Stored data entries
****************************************

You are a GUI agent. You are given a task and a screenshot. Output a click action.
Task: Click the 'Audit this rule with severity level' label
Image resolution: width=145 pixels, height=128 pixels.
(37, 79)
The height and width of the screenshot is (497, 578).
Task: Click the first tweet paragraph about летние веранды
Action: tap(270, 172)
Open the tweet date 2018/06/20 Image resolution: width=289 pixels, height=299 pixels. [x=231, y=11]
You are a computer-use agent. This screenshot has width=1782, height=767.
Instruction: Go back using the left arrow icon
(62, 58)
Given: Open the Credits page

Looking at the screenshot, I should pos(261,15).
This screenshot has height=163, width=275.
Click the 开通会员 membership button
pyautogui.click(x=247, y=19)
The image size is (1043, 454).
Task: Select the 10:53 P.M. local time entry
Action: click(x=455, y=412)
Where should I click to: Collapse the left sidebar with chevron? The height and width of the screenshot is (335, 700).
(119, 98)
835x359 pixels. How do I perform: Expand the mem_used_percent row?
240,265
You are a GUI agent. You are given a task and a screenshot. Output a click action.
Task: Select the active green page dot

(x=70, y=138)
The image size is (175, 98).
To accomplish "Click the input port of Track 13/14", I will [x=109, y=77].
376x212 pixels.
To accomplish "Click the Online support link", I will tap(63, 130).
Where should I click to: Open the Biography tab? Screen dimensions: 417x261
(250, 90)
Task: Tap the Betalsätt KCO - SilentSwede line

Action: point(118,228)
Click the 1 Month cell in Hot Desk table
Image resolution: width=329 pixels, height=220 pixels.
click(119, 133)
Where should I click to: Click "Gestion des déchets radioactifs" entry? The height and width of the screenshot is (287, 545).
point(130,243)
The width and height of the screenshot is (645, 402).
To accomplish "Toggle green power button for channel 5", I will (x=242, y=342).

****************************************

(WHAT IS EXPECTED): All the entries are to be reproduced verbatim.

(YOUR RESPONSE):
You are a GUI agent. You are given a task and a screenshot. Output a click action.
Task: Click the 'Audit this rule with severity level' label
Image resolution: width=145 pixels, height=128 pixels.
(37, 79)
The height and width of the screenshot is (497, 578).
Task: Click the first tweet paragraph about летние веранды
Action: tap(270, 172)
Open the tweet date 2018/06/20 Image resolution: width=289 pixels, height=299 pixels. [x=231, y=11]
You are a computer-use agent. This screenshot has width=1782, height=767.
Instruction: Go back using the left arrow icon
(62, 58)
Given: Open the Credits page

Looking at the screenshot, I should pos(261,15).
This screenshot has height=163, width=275.
Click the 开通会员 membership button
pyautogui.click(x=247, y=19)
The image size is (1043, 454).
Task: Select the 10:53 P.M. local time entry
Action: click(x=455, y=412)
Where should I click to: Collapse the left sidebar with chevron? The height and width of the screenshot is (335, 700).
(119, 98)
835x359 pixels. How do I perform: Expand the mem_used_percent row?
240,265
You are a GUI agent. You are given a task and a screenshot. Output a click action.
Task: Select the active green page dot

(x=70, y=138)
The image size is (175, 98).
To accomplish "Click the input port of Track 13/14", I will [x=109, y=77].
376x212 pixels.
To accomplish "Click the Online support link", I will tap(63, 130).
Where should I click to: Open the Biography tab? Screen dimensions: 417x261
(250, 90)
Task: Tap the Betalsätt KCO - SilentSwede line

Action: point(118,228)
Click the 1 Month cell in Hot Desk table
Image resolution: width=329 pixels, height=220 pixels.
click(119, 133)
Where should I click to: Click "Gestion des déchets radioactifs" entry? The height and width of the screenshot is (287, 545).
point(130,243)
The width and height of the screenshot is (645, 402).
To accomplish "Toggle green power button for channel 5", I will (x=242, y=342).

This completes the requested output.